PROBLEM STATEMENT => Output exactly the lines from the line that has "Given: Enable the Brackets characters toggle" through the last line of the data below, with no pictures.

___ EXTRACTED RECORDS ___

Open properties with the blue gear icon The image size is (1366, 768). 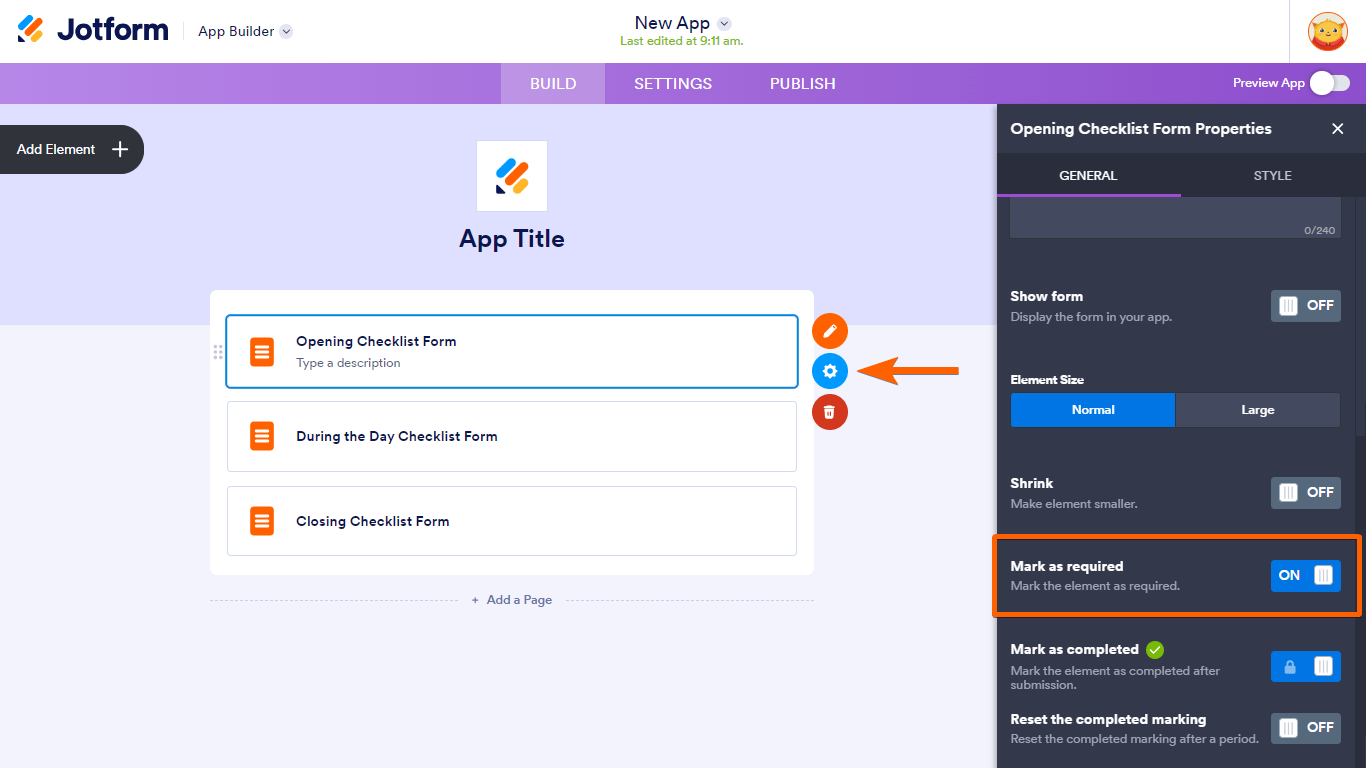click(830, 371)
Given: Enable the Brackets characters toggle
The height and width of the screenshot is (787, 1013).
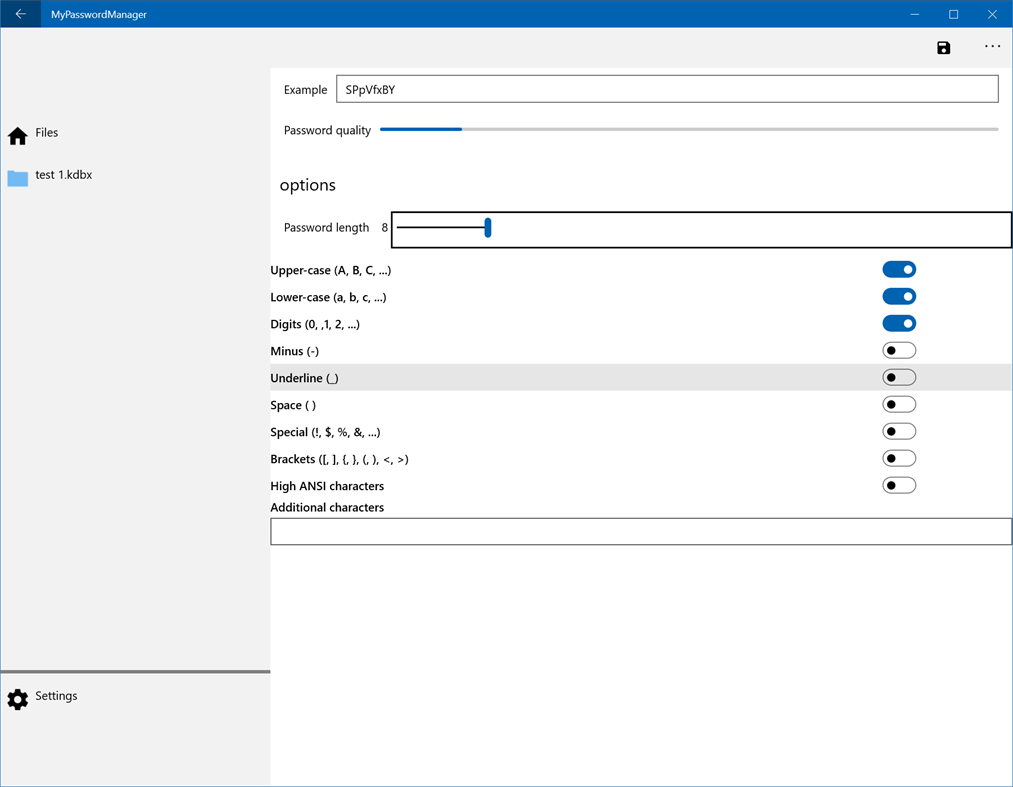Looking at the screenshot, I should click(x=898, y=457).
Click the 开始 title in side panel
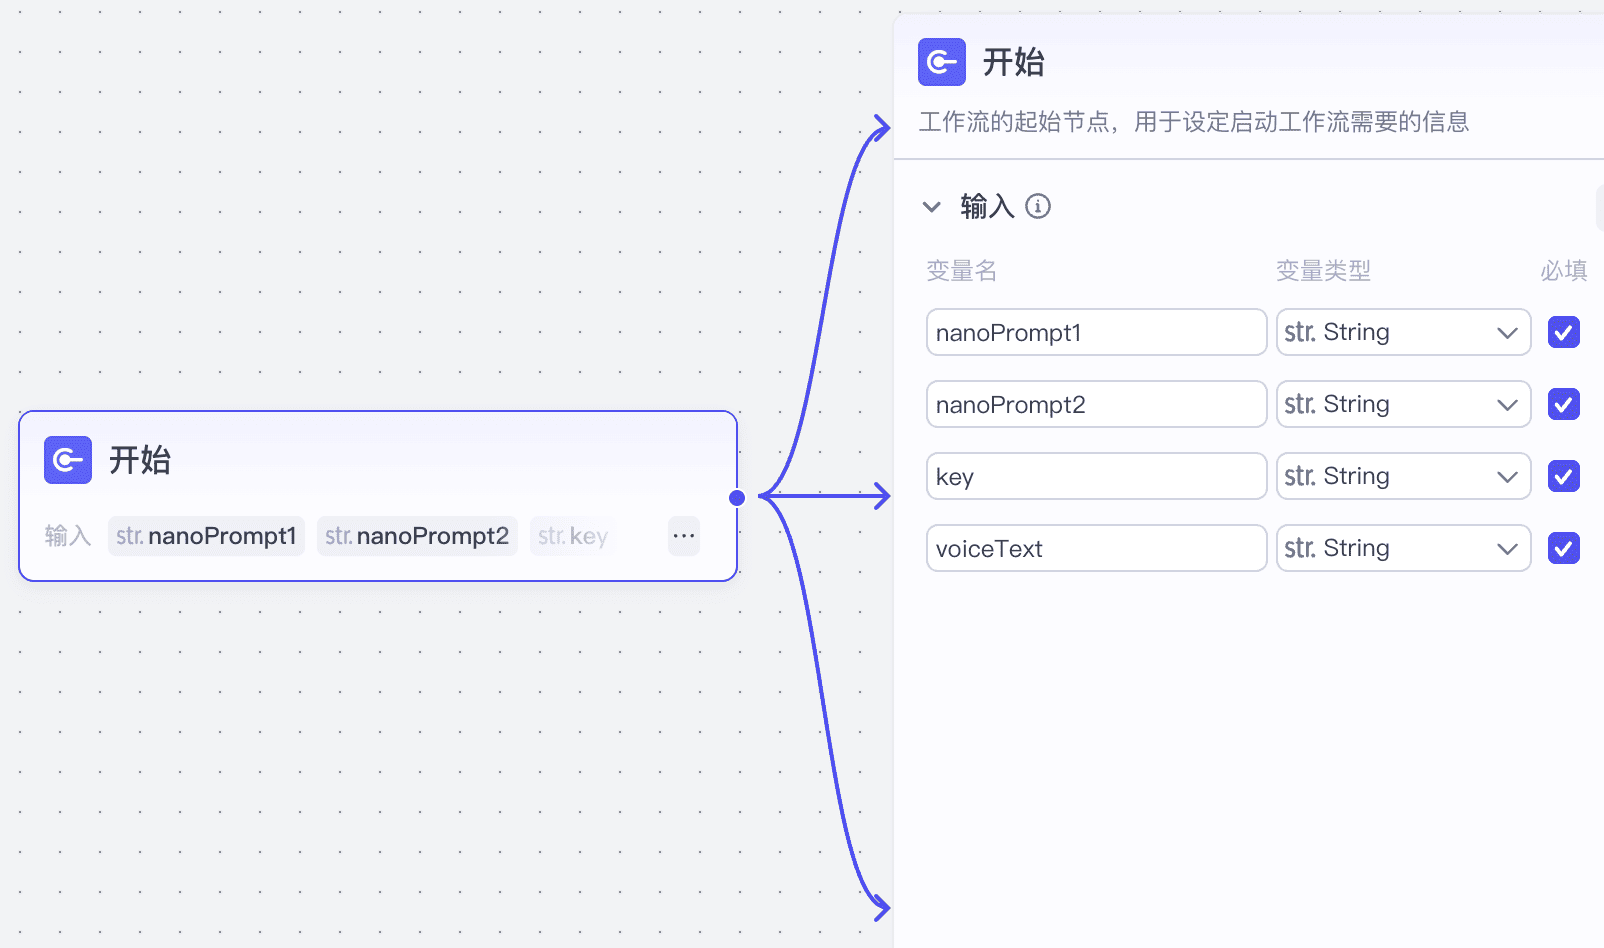 pyautogui.click(x=1013, y=62)
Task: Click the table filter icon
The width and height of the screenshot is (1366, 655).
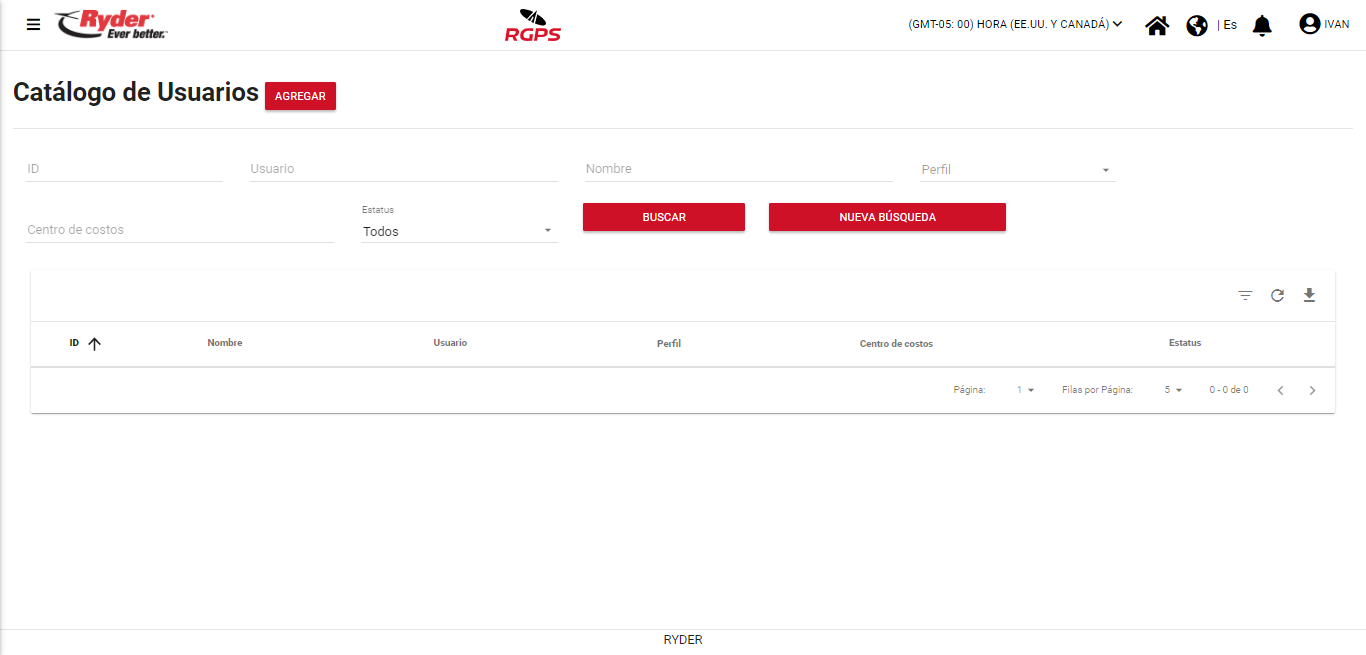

___

SOLUTION TO THIS PROBLEM =>
Given: Enable the Brackets characters toggle
The height and width of the screenshot is (787, 1013).
Looking at the screenshot, I should click(x=898, y=457).
Click the 开始 title in side panel
 pyautogui.click(x=1013, y=62)
Task: Click the table filter icon
The width and height of the screenshot is (1366, 655).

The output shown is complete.